Fuencisla Cid Rodríguez, Communication Director EOSA, Spain

Economy and consumers will change. But communication will not. For me, the keyword is "acceleration", not “change”. The Internet has profoundly changed communication: new channels… new rules. But Covid-19 will accelerate the communication trends well known to communicators. We will see brands that are more authentic, that play a social role, transparent and closer to the real interests of their stakeholders (workers first!) in digital ways. Not just storytelling, but story-doing. And, above all, more agile and flexible in their strategy and action. One headline: "Accelerate your communication from values and purpose. Contribute, be digital, stay agile".


Alba Perez Grandi, Communications Team Leader, European Union Agency for Cybersecurity (ENISA), EU

I believe communications post-corona crisis would evolve, transform and change as organisations and employees had to adjust to new teleworking environments and social distancing measures during these very difficult times. The world will be even more hyper-connected, virtual communications and video calls will increase, maximising the communications exchange among individuals and business. Also, new fact checking organisations and jobs in the disinformation field will arise to monitor, validate and contrast the validity and veracity of information published on digital media and social media platforms. However, one-to-one communication will prevail.

Manuela Toteva, Account Manager, Global Marketing, SAP, Germany

The volume of news we perceive during the pandemic already exceeds a million times every other crisis event in our present-day life. This has proven that communicators' capacity to have even more advanced digital instruments to manage and analyse data remains a core subject in our profession and we will furthermore be discovering the outcomes. I believe the influence of social media in our daily life and fake news generated to support political and private interests will increase.
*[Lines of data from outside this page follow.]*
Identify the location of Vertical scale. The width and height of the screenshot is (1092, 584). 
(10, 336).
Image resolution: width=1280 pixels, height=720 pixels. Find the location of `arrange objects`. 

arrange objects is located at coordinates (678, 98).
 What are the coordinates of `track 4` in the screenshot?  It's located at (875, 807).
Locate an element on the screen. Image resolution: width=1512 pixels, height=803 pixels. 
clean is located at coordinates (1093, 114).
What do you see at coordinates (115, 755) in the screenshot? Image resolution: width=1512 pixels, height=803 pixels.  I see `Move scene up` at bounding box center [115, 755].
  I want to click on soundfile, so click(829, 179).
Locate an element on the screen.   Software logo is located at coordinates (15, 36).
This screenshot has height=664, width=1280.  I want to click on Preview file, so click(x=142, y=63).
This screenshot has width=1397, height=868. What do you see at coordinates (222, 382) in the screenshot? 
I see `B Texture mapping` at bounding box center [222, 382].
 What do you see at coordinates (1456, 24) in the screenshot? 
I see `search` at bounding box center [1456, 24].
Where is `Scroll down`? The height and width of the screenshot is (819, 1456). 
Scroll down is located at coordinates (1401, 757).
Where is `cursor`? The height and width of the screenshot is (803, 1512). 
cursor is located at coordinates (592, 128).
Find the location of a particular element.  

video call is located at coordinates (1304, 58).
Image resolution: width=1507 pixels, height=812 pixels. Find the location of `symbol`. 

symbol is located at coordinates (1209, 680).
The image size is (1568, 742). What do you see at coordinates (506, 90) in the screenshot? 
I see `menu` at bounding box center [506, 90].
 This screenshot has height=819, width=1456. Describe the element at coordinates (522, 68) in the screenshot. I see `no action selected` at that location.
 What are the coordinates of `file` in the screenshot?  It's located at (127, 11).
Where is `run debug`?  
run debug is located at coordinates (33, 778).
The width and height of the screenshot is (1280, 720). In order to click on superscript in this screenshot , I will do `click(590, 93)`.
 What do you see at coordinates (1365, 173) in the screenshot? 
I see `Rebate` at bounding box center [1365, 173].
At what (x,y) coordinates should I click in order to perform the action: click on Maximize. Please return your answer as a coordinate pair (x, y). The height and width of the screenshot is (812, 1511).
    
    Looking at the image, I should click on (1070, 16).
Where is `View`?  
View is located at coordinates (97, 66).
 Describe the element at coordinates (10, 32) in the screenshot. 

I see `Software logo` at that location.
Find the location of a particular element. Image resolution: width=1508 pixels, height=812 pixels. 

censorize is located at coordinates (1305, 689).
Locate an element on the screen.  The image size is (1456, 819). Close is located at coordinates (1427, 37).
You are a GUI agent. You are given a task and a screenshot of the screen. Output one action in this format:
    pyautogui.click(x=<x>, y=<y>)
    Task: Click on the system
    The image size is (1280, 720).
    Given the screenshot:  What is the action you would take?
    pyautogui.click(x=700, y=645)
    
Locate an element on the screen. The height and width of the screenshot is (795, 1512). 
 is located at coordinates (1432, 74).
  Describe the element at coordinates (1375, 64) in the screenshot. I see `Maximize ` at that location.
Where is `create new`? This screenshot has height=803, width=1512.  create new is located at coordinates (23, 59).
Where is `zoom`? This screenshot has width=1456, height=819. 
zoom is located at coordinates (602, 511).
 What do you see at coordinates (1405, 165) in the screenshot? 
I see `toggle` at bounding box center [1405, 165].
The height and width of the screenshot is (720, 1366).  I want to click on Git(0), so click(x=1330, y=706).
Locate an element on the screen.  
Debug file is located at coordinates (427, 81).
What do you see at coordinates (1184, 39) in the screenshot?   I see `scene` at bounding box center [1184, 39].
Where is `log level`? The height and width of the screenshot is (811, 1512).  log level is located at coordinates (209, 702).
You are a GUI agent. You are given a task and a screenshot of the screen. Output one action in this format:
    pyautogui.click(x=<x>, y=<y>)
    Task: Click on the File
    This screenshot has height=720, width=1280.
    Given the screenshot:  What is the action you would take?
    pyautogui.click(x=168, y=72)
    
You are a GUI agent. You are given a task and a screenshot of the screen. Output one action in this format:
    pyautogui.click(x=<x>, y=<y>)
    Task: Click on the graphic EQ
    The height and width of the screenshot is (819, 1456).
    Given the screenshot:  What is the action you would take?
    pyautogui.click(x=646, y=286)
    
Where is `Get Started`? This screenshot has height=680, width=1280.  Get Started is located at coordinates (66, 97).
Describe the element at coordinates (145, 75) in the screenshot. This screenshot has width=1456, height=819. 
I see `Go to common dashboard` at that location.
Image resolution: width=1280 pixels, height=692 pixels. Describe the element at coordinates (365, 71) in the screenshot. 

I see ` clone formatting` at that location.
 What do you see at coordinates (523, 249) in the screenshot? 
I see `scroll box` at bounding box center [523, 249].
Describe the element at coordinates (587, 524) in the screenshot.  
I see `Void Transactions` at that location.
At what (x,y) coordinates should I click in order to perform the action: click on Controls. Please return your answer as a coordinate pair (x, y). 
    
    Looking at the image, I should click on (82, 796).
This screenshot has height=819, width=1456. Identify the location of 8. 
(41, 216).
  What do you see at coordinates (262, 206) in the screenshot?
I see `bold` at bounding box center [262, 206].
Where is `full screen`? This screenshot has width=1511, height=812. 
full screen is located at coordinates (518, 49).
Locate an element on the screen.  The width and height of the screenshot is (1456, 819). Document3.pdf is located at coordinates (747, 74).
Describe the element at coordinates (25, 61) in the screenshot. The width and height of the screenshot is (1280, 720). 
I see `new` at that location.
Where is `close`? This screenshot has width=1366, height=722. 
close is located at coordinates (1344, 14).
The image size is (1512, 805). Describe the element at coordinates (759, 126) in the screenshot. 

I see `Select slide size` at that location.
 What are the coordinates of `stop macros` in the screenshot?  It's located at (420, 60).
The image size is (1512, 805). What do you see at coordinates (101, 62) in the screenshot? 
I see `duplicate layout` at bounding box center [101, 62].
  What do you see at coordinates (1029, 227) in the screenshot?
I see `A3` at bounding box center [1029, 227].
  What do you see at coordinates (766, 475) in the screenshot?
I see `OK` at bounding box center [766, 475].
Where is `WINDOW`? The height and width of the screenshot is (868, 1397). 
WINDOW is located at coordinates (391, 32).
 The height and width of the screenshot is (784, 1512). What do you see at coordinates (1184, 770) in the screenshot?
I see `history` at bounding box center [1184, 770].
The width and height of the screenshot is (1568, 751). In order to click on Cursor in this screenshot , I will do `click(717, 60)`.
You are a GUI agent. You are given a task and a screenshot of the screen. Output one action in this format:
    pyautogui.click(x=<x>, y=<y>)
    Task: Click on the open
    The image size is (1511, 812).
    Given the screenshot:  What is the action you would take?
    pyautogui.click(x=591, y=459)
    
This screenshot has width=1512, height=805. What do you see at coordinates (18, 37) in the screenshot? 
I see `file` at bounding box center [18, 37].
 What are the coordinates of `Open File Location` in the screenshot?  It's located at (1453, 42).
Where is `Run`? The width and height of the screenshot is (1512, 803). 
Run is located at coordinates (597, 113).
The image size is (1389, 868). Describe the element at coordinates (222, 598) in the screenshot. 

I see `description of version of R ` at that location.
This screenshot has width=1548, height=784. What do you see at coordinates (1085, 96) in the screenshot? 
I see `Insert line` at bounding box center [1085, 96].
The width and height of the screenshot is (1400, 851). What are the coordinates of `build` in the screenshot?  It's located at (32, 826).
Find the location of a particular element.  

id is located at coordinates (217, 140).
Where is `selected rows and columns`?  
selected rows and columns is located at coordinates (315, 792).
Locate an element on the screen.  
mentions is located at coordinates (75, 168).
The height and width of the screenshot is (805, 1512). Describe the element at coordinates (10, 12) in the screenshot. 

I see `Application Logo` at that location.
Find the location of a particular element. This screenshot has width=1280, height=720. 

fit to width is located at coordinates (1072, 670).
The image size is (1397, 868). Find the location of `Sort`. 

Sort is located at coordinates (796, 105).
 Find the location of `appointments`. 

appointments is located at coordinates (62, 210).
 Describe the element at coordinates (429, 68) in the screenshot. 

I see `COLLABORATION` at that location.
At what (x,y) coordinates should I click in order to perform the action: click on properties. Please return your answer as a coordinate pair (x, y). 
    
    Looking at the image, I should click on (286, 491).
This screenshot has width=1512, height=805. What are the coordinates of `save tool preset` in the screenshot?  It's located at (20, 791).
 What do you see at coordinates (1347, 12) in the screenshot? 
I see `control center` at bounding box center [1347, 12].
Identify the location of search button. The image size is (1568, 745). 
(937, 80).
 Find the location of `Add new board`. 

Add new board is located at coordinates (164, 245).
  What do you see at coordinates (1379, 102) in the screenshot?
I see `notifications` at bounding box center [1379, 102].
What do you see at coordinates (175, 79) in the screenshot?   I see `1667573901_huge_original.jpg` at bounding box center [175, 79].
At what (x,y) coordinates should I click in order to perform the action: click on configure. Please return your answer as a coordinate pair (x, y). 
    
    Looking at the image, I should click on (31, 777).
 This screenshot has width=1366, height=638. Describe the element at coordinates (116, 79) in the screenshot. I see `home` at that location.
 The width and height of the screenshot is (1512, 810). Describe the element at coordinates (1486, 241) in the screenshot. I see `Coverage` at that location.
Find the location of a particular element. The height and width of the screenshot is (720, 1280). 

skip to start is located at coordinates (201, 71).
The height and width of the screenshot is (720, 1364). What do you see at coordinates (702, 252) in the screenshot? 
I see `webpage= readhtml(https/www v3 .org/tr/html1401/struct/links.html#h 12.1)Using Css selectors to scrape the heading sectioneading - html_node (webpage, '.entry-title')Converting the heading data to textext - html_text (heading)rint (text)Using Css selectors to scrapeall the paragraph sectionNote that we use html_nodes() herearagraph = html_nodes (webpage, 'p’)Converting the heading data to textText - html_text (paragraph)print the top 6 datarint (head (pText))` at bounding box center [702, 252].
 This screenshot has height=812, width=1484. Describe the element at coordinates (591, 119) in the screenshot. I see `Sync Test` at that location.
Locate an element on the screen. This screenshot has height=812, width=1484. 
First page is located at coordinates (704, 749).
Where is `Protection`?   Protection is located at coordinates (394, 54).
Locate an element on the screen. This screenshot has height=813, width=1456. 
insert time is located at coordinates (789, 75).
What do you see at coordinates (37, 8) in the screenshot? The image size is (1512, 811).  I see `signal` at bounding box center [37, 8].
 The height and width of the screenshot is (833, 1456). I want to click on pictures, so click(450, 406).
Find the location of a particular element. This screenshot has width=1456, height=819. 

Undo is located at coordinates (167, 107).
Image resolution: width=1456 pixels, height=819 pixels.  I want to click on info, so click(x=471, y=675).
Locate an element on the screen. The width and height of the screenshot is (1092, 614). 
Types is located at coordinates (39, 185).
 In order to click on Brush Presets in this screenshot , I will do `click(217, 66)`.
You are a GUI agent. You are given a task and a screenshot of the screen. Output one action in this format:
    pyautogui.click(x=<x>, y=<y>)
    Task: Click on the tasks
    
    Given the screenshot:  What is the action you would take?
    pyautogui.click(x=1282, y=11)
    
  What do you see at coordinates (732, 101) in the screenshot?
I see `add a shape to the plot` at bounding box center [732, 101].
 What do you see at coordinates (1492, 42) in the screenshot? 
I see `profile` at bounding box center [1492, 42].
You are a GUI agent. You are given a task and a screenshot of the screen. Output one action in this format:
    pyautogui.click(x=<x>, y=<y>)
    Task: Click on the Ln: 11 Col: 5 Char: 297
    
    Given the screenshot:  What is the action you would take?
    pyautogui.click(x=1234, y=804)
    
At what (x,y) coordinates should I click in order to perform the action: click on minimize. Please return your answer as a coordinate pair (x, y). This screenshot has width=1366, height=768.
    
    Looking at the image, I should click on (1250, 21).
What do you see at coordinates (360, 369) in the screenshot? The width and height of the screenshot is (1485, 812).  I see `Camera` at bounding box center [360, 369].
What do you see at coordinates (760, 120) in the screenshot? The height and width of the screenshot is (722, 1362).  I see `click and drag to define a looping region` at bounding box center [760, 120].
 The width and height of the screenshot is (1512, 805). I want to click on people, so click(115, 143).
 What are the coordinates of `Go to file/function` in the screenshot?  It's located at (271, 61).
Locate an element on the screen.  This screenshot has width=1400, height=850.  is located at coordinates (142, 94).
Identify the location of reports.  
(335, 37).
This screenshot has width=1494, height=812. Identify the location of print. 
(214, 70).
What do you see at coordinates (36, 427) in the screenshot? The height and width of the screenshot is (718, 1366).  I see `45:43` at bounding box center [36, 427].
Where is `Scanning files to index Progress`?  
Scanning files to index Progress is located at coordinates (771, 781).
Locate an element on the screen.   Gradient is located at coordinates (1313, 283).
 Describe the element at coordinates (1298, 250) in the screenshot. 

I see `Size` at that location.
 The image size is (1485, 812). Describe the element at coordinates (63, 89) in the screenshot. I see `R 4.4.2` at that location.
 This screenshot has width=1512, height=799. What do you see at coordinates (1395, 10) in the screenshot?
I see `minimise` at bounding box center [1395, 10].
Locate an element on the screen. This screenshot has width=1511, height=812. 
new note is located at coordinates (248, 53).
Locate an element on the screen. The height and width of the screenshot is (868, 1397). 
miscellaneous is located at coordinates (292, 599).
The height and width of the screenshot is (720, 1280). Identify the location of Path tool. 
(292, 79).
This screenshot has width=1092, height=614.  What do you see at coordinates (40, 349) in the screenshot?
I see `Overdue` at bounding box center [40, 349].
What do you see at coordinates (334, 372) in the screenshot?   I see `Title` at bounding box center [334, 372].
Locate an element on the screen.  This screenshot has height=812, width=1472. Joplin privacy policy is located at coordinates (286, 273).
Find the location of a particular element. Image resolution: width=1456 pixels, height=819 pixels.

Furthermore this trends will gain dangerous dimensions. In the new era after the virus, my faith is in the young generation, their professional values ​​and qualities to run for an ethically informed society.


Yannis Freris, Corporate Communication & Sustainable Development, GEFYRA SA, Greece

I always believed that “A communicator is a hope creator”. So, if there’s a thing for which I remain certain, this one is that the creation of hope will remain the mainspring of communication. We have clearly seen this during the sanitary crisis and we will always swim on the stream of hope, whatever the waves will be. It seems however, that for the near future communication will be more centered to the ethics of personal and common responsibility.


Bottom line

The coronavirus pandemic has made us realise how heavily we depend on digital connectivity. Public is far more engaged and has greater and higher expectations. This is an opportunity for companies to reinforce the public trust and their reputation, respond faster, and adjust their message.


Our world post-Covid will be characterised by new human behaviors, industry shifts and economic disruptions. It will be more digital and will offer many opportunities for marketing and communications to become even more relevant. The globe will experience a maximalisation of communication exchange between individuals and businesses.